→ **Исходный текст**:

╭──

Читаем История доллара полностью

Самым ловким ходом Гамильтона было переубедить Юг, ничем не жертвуя ни для себя, ни для своей программы. Политика шла на уровне символов, а символы не стоили денег. Все согласились, что общенациональному правительству нужна официальная столица. Несколько городов желали для себя этой чести. Гамильтон, единственный из всех революционеров первой волны, не имел в связи с этим личных пристрастий. Он родился на безвестном островке и не мог назвать своим ни один штат. Пусть его все устраивало в Нью-Йорке и Филадельфии, но он с легкостью решился бы переехать на берега Саскуэханны или Потомака. Без ассумпции вопрос был бы академическим: беззубое федеральное правительство едва ли нуждалось в столице. Гамильтон не единственный придавал этому такое большое значение. Пока не принят законопроект об ассумпции и не решен вопрос о местоположении столицы, «не будет одобрен и закон о финансах, доверие к нам будет подорвано и испарится, а штаты разбегутся, заботясь каждый о себе», — писал Томас Джефферсон своему другу Монро.

╰──

→ **Поставленная задача**:
Продолжите текст о Гамильтоне и выборе столицы после его последнего предложения. Приведенные далее строки взяты из другого источника.

→ **Представленные строки**:
╭──

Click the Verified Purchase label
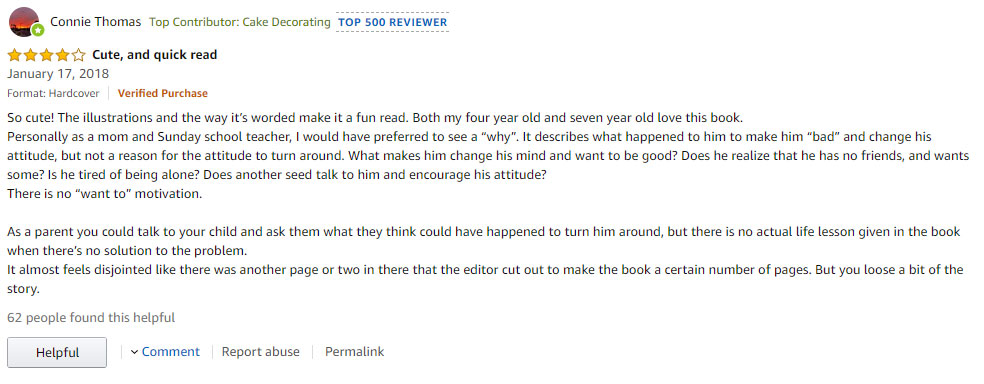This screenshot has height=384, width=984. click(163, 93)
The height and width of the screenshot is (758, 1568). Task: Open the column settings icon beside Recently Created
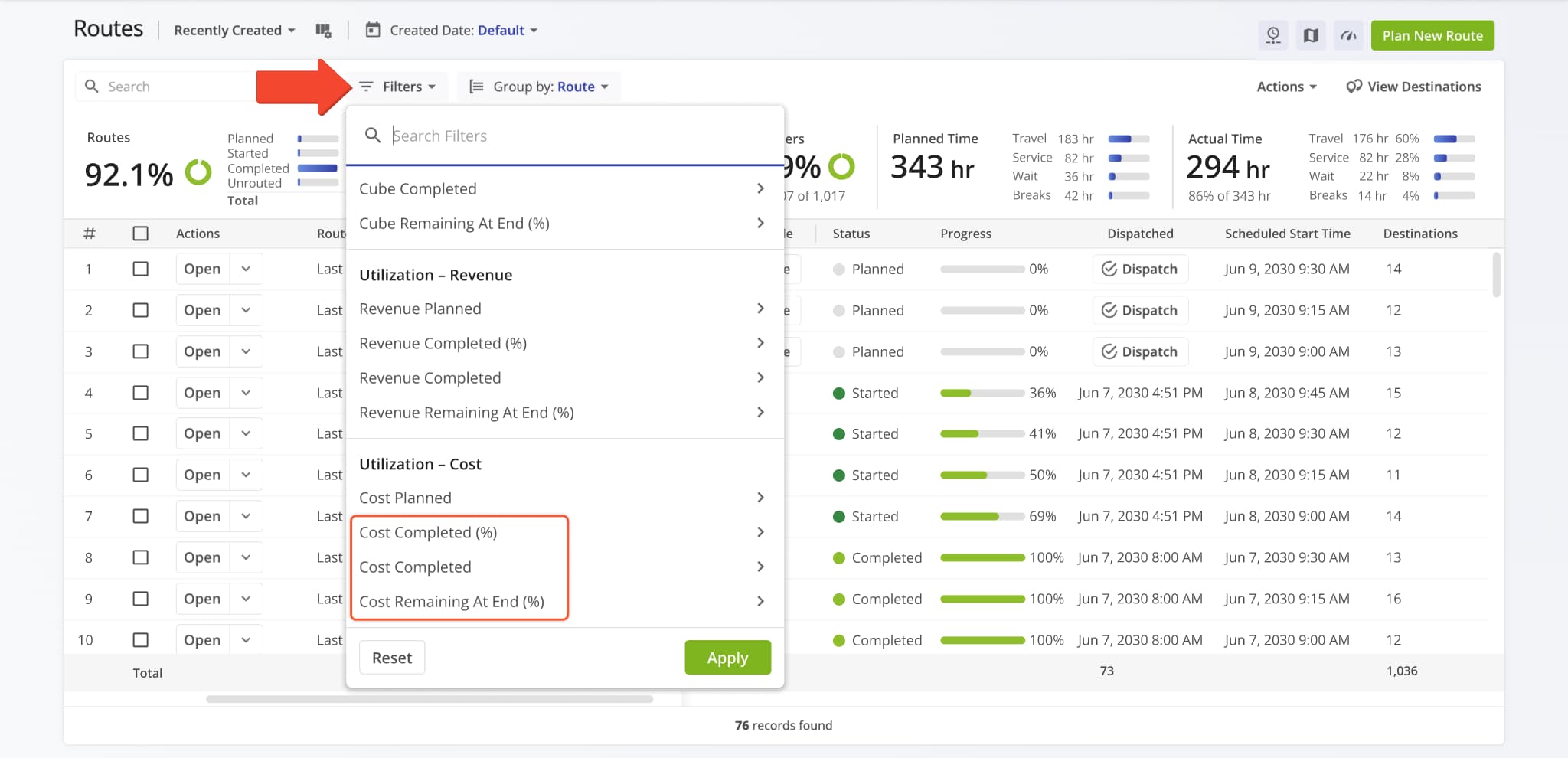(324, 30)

╰──
╭──

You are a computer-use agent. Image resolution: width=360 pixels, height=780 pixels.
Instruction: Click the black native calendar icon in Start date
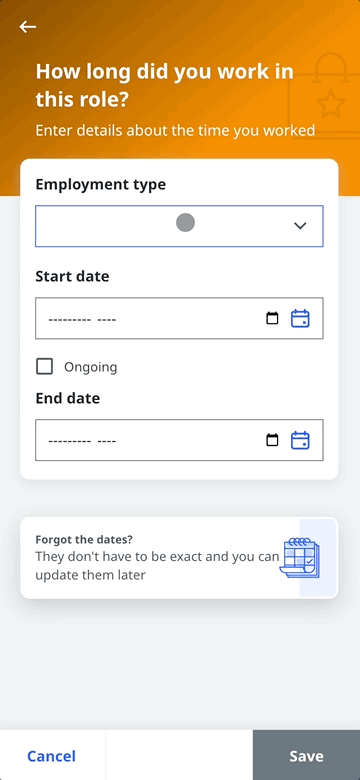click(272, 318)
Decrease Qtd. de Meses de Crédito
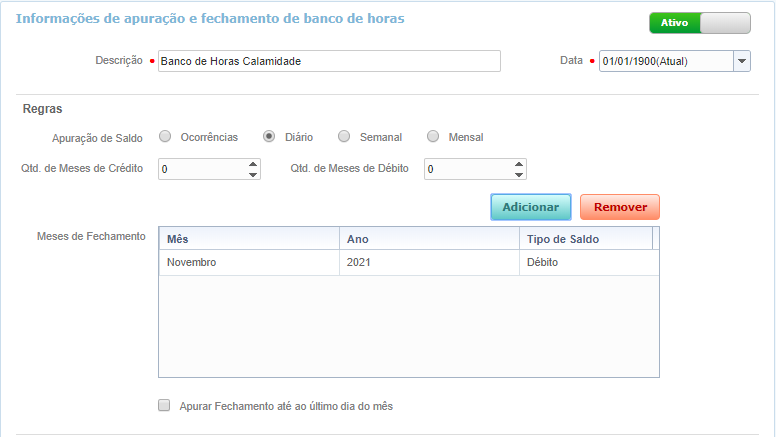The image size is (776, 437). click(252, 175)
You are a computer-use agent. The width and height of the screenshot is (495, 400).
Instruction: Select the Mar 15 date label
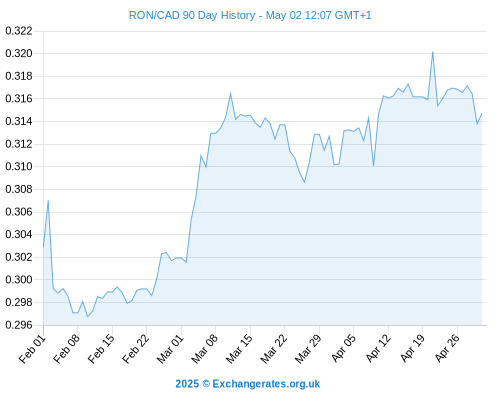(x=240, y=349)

╰──
╭──

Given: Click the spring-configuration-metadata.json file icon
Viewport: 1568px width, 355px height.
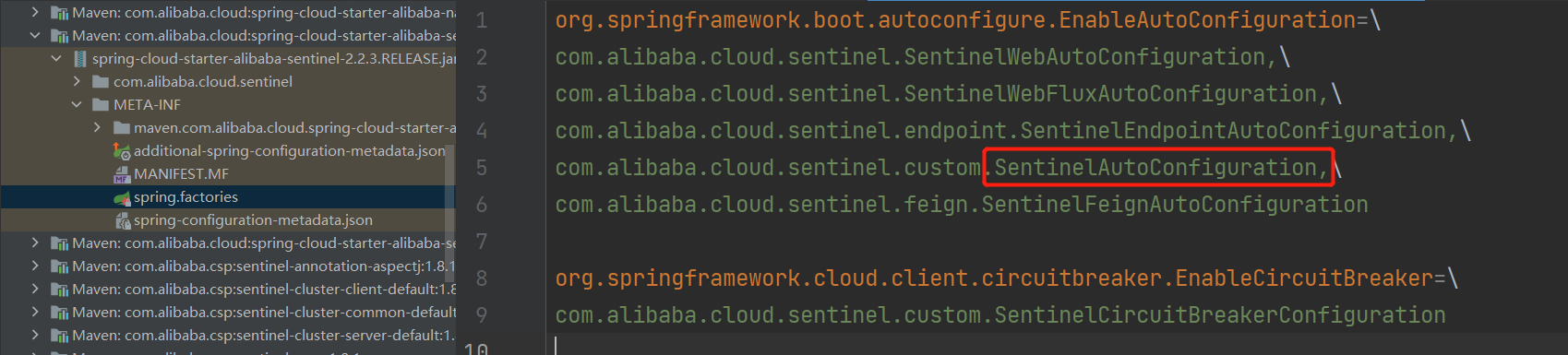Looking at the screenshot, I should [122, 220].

╰──

→ **Ожидаемый ответ**:
По иронии судьбы, не доставившей удовольствия Джефферсону, именно он подсказал Гамильтону решение, позволившее разблокировать реализацию программы среди законодателей. Роберт Моррис предложил поместить столицу в Джермантауне, в Пенсильвании, — в обмен на необходимые голоса. Но пенсильванцы медленно пережевывали этот вопрос, когда Гамильтон и Джефферсон в первый раз встретились в доме Вашингтона на Бродвее. Они покинули особняк вместе и проследовали по Бродвею, пока Гамильтон вновь обрисовывал опасность для единства в случае провала ассумпции. Попросту говоря, Юг хочет столицу, а Север, в массе своей, — ассумпцию. Договорились на следующий вечер встретиться за обедом.

Спустя годы, уже после смерти Гамильтона, Джефферсон скажет, что тот обвел его вокруг пальца. Сделка была нечестной. Пусть столица государства и выросла на берегах Потомака, долгие годы «этот метрополис, где фантазия рисует площади среди болот, монументы среди деревьев»[48], оставался со всех сторон окружен лесами и был глухой деревней с ужасным климатом. Еще до того, как британцы сожгли его в 1815 году, общественные здания города казались позорной дешевкой: Эбигейл Адамс, первая из первых леди, переехавших туда, униженно развешивала выстиранное белье в главной гостиной Белого дома. Здесь никому не нравилось.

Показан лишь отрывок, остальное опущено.